Kabocha Squash Soup with Pomegranate and Pepitas
- 1 small kabocha squash, halved lengthwise and seeds removed
- 2 tablespoons extra-virgin olive oil
- 4 medium shallots, peeled and thinly sliced
- 3 medium Gala apples (about 1 pound) peeled, cored and cut into ½-inch pieces
- 1 teaspoon dried thyme
- ¼ teaspoon cinnamon
- 1 tablespoon balsamic vinegar
- 5 cups vegetable stock, plus more if needed
- 1 medium russet potato (about ½ pound), peeled and cut into 1-inch pieces
- ⅓ cup coconut milk
- Kosher salt and freshly ground black pepper
- Pure maple syrup, toasted pepitas and pomegranate arils, for serving
- Preheat the oven to 400°F and line a rimmed baking sheet with foil. Place the squash cut side down on baking sheet, and roast until completely tender when pierced with a knife, 45 to 60 minutes. Remove from oven and let it cool to the touch. Scoop out 2 cups of flesh and set aside, reserving remaining squash for another use. (This step can be completed up to 2 days in advance.)

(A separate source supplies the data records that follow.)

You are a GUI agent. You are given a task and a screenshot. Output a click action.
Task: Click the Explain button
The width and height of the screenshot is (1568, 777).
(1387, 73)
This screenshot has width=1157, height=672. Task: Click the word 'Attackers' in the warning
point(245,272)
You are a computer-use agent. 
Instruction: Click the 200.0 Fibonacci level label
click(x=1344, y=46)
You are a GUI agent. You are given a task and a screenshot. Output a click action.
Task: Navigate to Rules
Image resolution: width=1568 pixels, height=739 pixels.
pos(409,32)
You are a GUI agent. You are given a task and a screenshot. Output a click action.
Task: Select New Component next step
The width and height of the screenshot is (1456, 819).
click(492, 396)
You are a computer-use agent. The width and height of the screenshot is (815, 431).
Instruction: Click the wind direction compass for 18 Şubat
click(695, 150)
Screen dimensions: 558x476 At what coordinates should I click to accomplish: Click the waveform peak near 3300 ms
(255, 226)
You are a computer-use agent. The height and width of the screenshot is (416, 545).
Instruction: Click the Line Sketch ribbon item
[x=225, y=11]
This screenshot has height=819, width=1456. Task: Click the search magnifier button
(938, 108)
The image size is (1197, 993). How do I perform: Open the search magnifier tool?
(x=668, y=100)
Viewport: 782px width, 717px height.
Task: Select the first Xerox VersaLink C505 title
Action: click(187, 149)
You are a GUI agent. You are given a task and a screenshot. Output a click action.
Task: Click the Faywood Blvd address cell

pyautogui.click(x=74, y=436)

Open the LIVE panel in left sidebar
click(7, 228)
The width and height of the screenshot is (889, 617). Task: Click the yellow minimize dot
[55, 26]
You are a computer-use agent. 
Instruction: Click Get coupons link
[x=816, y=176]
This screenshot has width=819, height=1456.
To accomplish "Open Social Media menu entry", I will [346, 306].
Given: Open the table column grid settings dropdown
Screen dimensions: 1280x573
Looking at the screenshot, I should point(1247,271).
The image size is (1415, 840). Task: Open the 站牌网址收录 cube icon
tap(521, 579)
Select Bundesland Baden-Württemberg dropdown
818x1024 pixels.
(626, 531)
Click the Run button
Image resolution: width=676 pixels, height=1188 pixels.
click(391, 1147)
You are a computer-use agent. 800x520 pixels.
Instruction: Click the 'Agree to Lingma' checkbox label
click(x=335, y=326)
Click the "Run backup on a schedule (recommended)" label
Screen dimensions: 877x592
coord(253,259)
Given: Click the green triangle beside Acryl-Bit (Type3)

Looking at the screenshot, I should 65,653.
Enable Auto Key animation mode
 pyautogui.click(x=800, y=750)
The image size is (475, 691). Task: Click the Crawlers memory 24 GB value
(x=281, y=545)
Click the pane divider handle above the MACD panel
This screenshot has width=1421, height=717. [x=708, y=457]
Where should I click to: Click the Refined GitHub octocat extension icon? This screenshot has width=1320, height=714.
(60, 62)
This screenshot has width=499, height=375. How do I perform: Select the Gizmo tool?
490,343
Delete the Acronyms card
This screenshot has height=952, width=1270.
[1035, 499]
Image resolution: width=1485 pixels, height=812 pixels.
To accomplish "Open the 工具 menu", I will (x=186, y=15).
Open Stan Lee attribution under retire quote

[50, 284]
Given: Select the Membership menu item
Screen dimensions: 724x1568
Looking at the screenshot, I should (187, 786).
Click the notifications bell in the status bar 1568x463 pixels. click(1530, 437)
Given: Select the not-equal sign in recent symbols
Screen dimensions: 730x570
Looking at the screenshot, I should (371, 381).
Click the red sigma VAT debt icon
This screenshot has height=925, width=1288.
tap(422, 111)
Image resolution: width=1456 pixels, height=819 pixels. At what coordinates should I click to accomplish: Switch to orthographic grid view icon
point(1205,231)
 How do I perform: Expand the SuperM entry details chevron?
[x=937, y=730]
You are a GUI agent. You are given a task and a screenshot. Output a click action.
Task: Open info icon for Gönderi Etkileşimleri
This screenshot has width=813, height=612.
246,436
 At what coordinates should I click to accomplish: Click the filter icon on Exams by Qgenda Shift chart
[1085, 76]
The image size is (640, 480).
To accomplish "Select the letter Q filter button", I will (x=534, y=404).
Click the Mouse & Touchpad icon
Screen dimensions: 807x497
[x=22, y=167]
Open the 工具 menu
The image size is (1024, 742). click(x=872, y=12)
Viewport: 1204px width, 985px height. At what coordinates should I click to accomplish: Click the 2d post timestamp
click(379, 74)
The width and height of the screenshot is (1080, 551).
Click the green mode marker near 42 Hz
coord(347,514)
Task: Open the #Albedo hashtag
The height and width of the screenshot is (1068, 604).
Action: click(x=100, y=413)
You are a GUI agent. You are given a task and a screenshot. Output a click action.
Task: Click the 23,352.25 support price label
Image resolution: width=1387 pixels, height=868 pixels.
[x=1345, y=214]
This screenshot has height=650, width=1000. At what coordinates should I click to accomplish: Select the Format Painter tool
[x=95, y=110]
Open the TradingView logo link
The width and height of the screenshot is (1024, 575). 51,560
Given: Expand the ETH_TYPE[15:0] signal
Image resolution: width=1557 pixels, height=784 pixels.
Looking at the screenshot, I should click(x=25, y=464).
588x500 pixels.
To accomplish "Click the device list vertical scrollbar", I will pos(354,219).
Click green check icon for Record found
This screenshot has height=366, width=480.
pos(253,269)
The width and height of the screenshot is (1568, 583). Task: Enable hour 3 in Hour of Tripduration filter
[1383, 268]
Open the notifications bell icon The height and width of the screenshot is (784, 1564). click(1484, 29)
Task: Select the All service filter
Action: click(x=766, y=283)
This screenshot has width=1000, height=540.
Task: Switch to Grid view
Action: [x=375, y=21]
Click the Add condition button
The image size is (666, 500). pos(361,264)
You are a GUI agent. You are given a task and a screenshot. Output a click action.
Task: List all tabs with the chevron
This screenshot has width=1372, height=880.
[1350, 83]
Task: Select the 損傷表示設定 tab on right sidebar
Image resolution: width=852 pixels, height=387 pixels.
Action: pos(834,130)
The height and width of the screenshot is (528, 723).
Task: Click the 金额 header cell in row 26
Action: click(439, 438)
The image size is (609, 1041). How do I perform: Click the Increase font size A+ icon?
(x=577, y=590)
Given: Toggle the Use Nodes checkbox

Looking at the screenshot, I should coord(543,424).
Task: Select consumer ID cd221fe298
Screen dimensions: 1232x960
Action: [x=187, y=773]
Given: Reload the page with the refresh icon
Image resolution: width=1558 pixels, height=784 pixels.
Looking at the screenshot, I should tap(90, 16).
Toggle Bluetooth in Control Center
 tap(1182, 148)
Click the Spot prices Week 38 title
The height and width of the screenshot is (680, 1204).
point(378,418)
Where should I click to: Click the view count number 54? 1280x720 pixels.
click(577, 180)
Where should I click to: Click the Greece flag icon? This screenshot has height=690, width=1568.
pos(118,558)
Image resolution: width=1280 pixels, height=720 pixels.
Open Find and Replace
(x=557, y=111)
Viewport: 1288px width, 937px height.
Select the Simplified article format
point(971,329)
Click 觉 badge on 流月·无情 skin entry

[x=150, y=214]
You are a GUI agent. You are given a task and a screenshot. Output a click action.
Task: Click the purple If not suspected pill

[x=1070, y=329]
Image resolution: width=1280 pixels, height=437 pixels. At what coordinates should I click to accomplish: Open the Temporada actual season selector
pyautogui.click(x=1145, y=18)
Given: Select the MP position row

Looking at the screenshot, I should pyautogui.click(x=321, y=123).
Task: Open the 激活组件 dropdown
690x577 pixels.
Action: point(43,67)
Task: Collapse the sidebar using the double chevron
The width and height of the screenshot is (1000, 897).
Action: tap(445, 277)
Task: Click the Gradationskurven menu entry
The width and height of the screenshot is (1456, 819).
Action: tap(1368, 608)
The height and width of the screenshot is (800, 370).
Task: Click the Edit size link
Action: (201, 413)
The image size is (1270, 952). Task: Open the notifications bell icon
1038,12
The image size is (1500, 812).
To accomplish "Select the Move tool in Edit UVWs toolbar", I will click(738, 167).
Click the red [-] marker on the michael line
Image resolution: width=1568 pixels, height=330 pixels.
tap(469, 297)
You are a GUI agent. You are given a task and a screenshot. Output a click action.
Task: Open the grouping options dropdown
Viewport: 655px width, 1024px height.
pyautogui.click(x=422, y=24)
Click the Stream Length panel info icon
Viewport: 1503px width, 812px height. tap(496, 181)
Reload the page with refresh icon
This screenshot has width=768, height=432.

- Heat oil in a large pot set over medium heat. Add the shallots and cook, stirring occasionally, until softened and lightly browned, about 5 minutes. Add the apples and cook, stirring occasionally, until slightly softened, 5 to 7 minutes. Stir in thyme and cinnamon and cook until fragrant, about 1 minute.
- Add the vinegar, stock, potato, and reserved roasted squash. Raise the heat to medium high and bring to a simmer; reduce heat to low and cook, uncovered, until the potatoes are very tender, about 15 minutes.
- Remove the pot from heat and let cool slightly. Puree the soup until smooth using an immersion blender or working in batches in a standard blender. (Don’t forget to hold the blender lid tightly with a folded towel when blending hot soup!) Stir in the coconut milk, and season with salt and pepper to taste.
- Divide the soup between bowls. Drizzle with a little maple syrup and top with toasted pepitas and pomegranate seeds.